§ WHAT IS NEEDED: Each line of the material that mentions the word "agent" is to be copied.
── EXERCISE INPUTS ──
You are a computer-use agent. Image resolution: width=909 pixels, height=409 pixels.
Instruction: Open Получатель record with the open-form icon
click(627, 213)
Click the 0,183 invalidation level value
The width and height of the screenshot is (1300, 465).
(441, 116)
───
── EXERCISE INPUTS ──
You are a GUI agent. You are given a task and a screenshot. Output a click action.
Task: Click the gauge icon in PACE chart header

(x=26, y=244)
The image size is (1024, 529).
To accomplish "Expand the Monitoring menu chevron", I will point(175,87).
───
── EXERCISE INPUTS ──
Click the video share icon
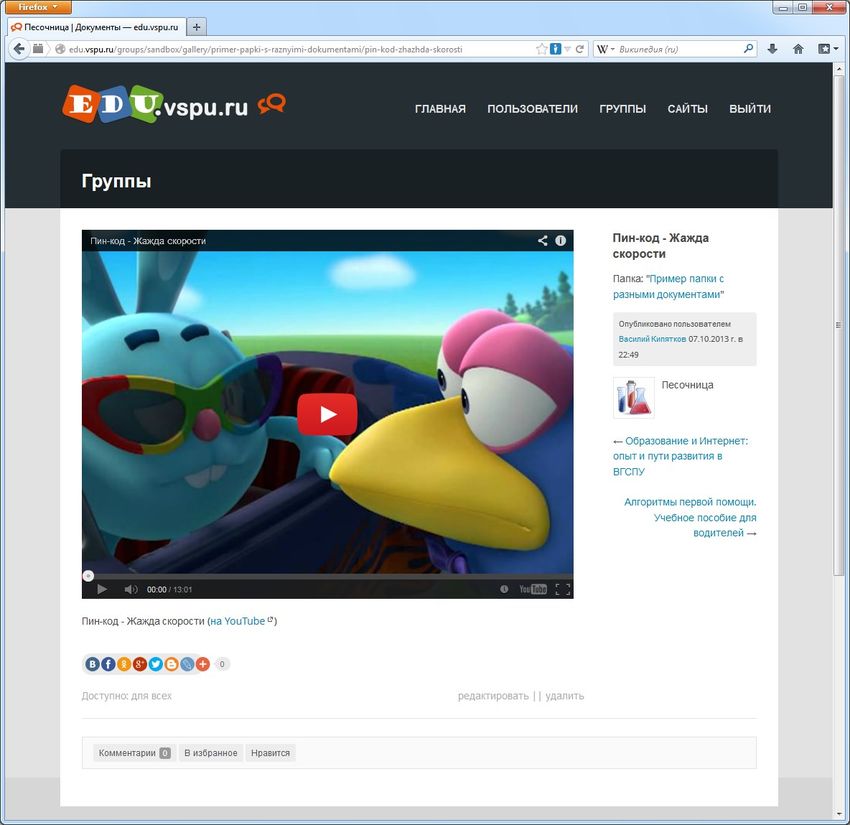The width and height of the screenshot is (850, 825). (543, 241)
───
§ RESPONSE FOR THIS EXERCISE:
You are a computer-use agent. Image resolution: width=909 pixels, height=409 pixels.
You are a GUI agent. You are given a task and a screenshot. Output a click action.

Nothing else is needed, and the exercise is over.